### [EXERCISE OBJECTIVE]
Please quote exactly the opening lines of the data, from the first line to the one where "You are a computer-use agent. The image size is (820, 450)." appears.

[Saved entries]
- - -
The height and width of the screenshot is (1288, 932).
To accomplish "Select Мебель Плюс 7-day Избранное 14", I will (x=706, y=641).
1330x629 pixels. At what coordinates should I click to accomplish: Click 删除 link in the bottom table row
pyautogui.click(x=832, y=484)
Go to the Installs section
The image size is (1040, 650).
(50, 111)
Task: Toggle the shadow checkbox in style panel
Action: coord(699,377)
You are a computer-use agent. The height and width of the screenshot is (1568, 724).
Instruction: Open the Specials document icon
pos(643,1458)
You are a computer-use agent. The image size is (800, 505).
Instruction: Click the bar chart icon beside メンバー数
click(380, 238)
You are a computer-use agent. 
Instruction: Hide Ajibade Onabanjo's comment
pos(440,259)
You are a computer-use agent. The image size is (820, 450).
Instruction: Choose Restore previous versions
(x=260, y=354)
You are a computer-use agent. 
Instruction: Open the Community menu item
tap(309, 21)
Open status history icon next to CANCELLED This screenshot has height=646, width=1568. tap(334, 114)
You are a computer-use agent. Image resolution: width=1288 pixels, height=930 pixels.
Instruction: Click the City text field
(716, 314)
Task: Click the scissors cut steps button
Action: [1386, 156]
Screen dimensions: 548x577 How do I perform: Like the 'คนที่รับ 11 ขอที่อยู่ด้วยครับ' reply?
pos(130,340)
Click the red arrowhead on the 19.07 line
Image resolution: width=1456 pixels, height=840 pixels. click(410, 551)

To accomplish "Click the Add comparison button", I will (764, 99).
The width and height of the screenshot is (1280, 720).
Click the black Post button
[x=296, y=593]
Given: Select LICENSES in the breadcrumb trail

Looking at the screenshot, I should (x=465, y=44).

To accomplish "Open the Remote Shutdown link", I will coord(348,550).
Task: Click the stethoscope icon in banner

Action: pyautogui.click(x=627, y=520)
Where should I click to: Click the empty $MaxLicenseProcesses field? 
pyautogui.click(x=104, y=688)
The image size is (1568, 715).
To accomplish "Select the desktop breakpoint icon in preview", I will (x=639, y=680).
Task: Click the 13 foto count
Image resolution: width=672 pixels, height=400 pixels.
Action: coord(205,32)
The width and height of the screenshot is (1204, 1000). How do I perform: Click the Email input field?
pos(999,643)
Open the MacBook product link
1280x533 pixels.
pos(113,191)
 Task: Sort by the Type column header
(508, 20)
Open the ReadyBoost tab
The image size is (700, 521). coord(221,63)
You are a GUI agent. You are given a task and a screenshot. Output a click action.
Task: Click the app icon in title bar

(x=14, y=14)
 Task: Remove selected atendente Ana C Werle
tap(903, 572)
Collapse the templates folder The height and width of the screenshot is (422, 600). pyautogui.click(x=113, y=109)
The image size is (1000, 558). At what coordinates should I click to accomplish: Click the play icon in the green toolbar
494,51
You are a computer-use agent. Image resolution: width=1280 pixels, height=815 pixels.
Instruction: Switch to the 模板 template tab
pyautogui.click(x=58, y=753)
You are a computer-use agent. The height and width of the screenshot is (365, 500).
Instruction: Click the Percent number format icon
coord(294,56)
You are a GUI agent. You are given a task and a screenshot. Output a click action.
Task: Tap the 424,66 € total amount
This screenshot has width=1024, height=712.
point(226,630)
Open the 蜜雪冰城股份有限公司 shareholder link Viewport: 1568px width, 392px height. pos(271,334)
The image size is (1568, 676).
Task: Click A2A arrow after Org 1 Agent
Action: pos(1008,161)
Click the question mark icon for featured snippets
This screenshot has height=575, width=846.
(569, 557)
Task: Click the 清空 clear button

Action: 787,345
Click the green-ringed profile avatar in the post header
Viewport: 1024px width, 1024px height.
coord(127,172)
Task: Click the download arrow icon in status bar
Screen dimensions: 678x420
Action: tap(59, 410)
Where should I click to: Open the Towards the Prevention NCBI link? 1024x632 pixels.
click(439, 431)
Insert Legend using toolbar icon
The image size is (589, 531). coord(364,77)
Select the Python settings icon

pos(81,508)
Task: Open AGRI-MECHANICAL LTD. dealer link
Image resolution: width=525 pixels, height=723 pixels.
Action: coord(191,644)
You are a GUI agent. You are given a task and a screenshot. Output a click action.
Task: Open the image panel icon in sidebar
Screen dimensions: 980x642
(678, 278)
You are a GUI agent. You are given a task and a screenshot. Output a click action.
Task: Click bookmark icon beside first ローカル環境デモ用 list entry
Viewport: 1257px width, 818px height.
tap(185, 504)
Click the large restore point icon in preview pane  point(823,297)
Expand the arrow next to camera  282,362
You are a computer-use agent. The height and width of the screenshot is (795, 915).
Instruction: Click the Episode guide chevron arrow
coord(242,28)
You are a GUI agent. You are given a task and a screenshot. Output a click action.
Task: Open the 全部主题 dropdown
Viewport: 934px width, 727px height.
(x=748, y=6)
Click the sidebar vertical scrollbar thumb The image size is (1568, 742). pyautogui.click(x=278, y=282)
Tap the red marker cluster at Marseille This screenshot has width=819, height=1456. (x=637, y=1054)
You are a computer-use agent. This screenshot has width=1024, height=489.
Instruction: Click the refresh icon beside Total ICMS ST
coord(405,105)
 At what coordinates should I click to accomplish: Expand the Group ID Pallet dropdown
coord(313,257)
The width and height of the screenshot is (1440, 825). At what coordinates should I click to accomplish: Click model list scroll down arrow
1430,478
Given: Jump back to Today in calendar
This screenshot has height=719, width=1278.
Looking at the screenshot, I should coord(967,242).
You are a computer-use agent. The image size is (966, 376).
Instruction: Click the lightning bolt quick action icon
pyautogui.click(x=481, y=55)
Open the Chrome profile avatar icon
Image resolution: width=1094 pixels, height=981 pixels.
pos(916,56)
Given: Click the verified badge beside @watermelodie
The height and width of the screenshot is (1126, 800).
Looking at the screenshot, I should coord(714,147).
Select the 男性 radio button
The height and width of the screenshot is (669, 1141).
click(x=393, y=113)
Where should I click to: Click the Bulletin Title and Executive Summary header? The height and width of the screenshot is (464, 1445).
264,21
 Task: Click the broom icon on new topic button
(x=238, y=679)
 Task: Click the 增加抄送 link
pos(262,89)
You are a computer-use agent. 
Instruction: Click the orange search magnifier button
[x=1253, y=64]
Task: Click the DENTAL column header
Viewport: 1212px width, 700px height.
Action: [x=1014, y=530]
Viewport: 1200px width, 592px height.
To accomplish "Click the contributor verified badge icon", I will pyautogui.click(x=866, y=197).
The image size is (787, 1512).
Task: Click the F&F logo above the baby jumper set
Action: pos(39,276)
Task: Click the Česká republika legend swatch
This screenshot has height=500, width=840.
- - -
### [SOLVED EXERCISE]
The height and width of the screenshot is (1288, 932).
To accomplish "Select Мебель Плюс 7-day Избранное 14", I will (x=706, y=641).
1330x629 pixels. At what coordinates should I click to accomplish: Click 删除 link in the bottom table row
pyautogui.click(x=832, y=484)
Go to the Installs section
The image size is (1040, 650).
(50, 111)
Task: Toggle the shadow checkbox in style panel
Action: coord(699,377)
You are a computer-use agent. The height and width of the screenshot is (1568, 724).
Instruction: Open the Specials document icon
pos(643,1458)
You are a computer-use agent. The image size is (800, 505).
Instruction: Click the bar chart icon beside メンバー数
click(380, 238)
You are a computer-use agent. 
Instruction: Hide Ajibade Onabanjo's comment
pos(440,259)
You are a computer-use agent. The image size is (820, 450).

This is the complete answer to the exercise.